Have you ever wanted to do something but obstacle after obstacle kept getting in your way? What did you do? Give up or keep going? My daughter and I enjoyed watching Queen Of Katwe together.
The movie is based on the vibrant true story of a young girl from the streets of rural Uganda whose world rapidly changes when she is introduced to the game of chess.
As a result of the support she receives from her family and community, she is instilled with the confidence and determination she needs to pursue her dream of becoming an international chess champion.
As we watched the movie, I reflected on a very important time in my life where I persevered and realized my dream.
In Queen Of Katwe, the lead character Phiona has almost no possessions, can’t read and sells maize in the street to try to scrape together change for her family, which includes two brothers, a sister, and her headstrong mother Harriet.
This is a stark contrast to my upbringing. I grew up in a middle-class family with my mom, step-dad, and brother. Both of my parents worked hard to give my brother and I the best life they could. We were never homeless, hungry, or without anything we needed.

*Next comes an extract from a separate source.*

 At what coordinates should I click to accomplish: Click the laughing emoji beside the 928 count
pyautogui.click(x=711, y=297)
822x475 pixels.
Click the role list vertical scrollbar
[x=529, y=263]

We had summer vacations, bountiful Christmases, and owned our own home.
My dream was to be the first person in my family to graduate from college.
My parents couldn’t afford to finance my expenses, so I worked throughout the duration of my college years. I paid for my own living expenses, transportation, etc. I worked 30-40 hours a week all year long.
Take a Break & Refocus
The first thing I did was give myself permission to take a break.

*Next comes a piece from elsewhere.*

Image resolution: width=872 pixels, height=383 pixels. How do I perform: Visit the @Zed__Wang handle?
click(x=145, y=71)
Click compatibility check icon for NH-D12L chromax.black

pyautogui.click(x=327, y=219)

Though breaks might seem counterproductive, they’re more important than ever. There’s no way to perform at your highest level without allowing time for rest.

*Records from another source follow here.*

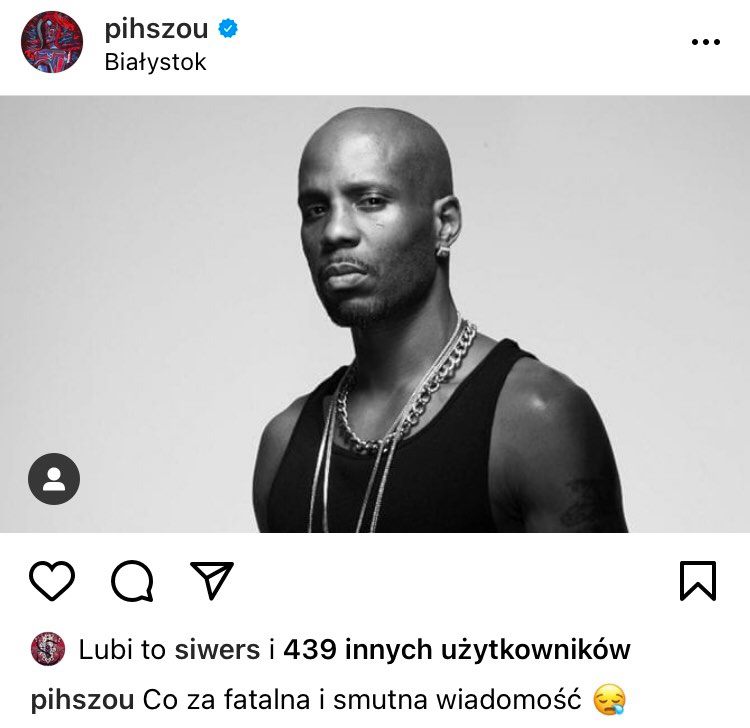Open the small siwers avatar beside likes
Viewport: 750px width, 728px height.
click(48, 649)
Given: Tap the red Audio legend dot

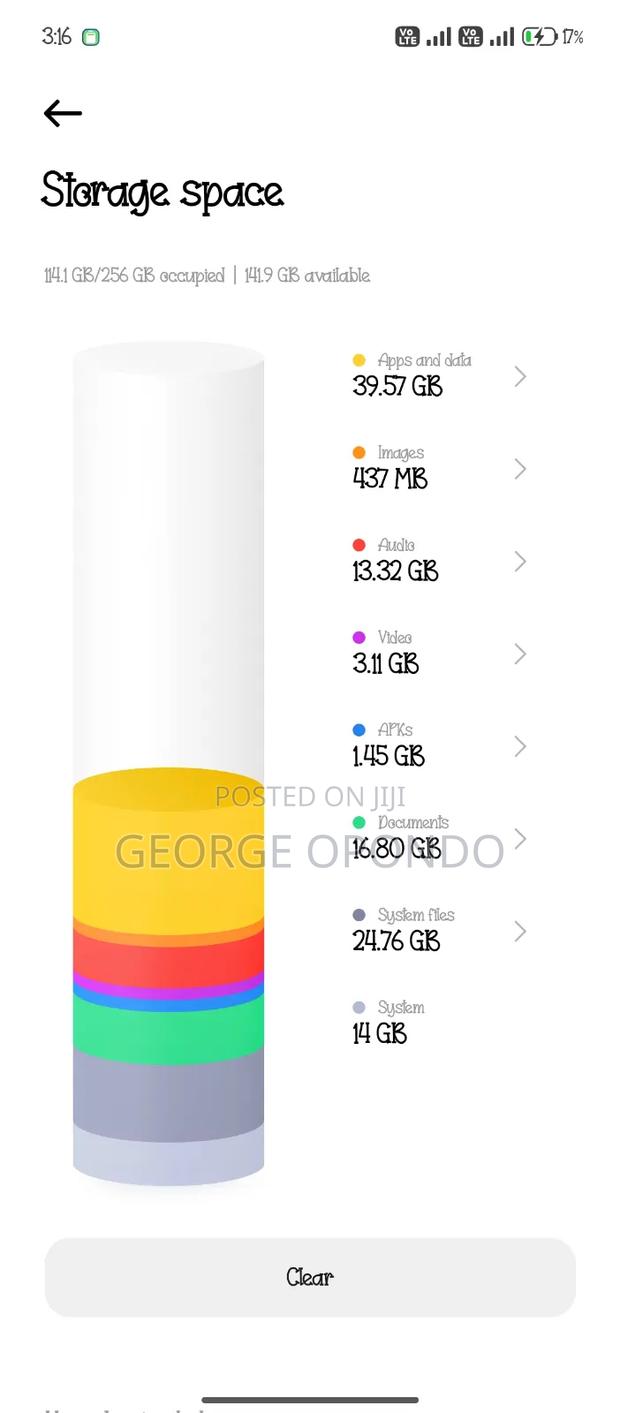Looking at the screenshot, I should pyautogui.click(x=359, y=545).
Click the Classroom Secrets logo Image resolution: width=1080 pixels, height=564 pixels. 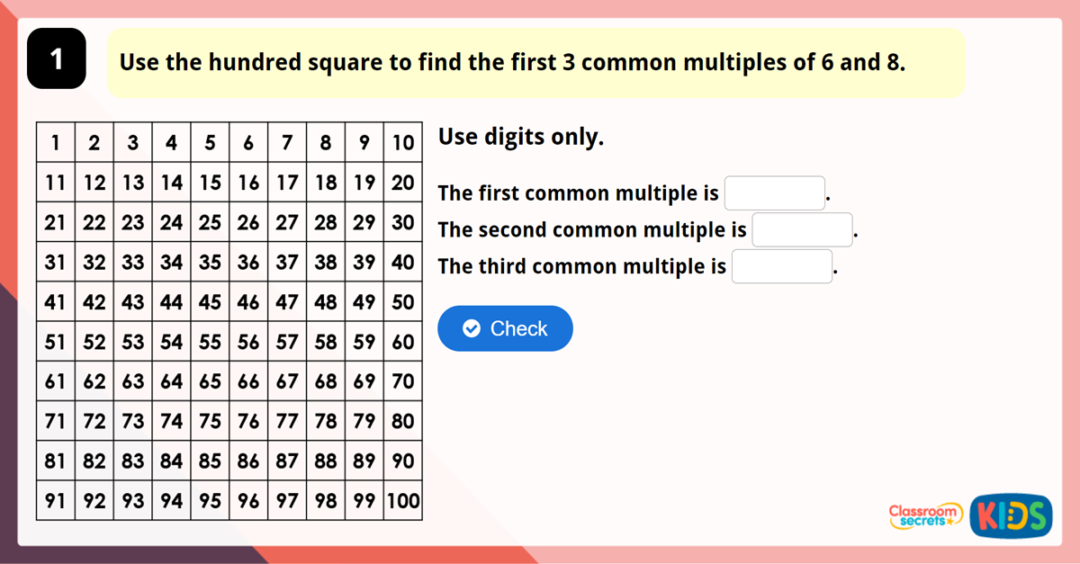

So when I needed a break, I took one. It helped me refocus, renewed my resolve, and helped me to come back stronger than ever.
High school was easy for me. I graduated from high school at the top of my class, with joint graduation from a governor’s school dedicated to STEM (Science, Technology, Engineering, and Mathematics).
College wasn’t exactly like that. It took money, time, and focus. I rarely had all three at the same time. What I did have is perseverance.
Perseverance is steadfastness in doing something despite difficulty or delay in achieving success.
Do It Your Way
The second thing I did was come up with a game plan that would work for me.
It took me six years to earn my undergraduate degree instead of the traditional four-year program most people have. Why? I took a semester off when I needed to.
Working 30-40 hours a week while enrolled in college full-time is a lot.
I utilized the Independent Studies program to save money since there was no class time to pay for. I took online classes (nearly 15 years ago!) so that I could do classwork after my work day ended.
I parked at the office complex where I worked to save on commuting and parking expenses. I ate microwave meals in the student center.
Just like Phiona (in Queen of Katwe), I was a pawn who made it all the way across the board, against all odds, and becomes a Queen.
Make Your Move
Finally, I just kept moving.
In chess, “make your move” generally means to “take your turn.” Make your move literally means do something.
The only way to make progress is to keep moving. Moving is taking a series of individual moves.
Just like college, chess is a game that equalizes issues of class, race, ethnicity, and income. It can be played (and won) by anyone in the world.
Related: How Three Working Moms Made History (& You Can, Too!) By taking it just one “move” at a time, I realized my dream.
I went on to earn a Bachelor’s degree in Communication Studies from UNC-Chapel Hill, which is in the Top 30 Colleges in the US.
I took breaks, did it my way, and kept making my move. I encourage you to watch Queen of Katwe with your family to learn about the true story of a young girl from the streets who gains the confidence and determination she needs to pursue her dreams, too.